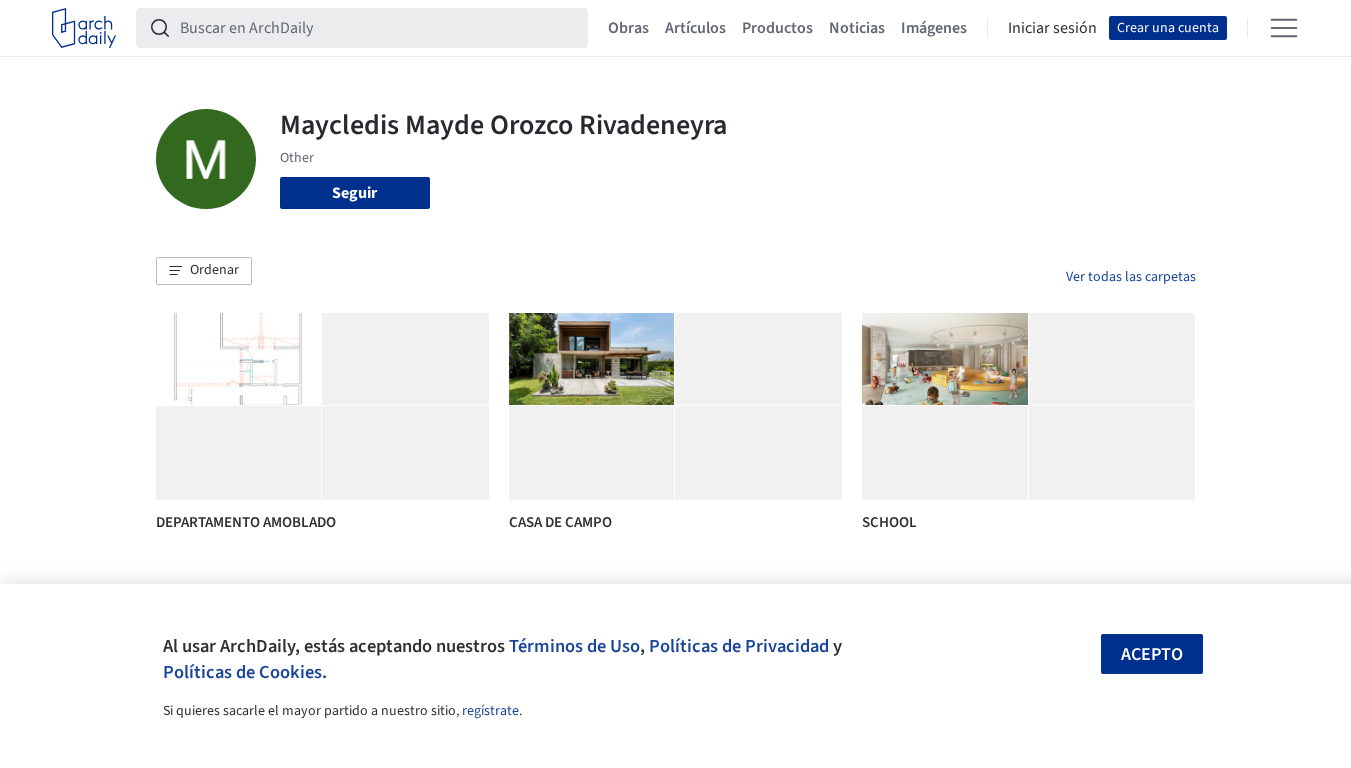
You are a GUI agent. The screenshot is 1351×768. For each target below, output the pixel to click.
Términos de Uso (574, 646)
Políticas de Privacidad (739, 646)
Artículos (695, 28)
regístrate (490, 711)
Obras (628, 28)
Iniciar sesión (1052, 28)
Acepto (1152, 654)
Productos (777, 28)
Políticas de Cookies (242, 672)
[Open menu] (1284, 28)
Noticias (857, 28)
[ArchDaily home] (84, 28)
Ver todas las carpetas (1131, 277)
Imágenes (934, 28)
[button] (204, 271)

******

[What needs to be done]
The lines to return are those in the entries above that include "Políticas".

[Response box]
Políticas de Privacidad (739, 646)
Políticas de Cookies (242, 672)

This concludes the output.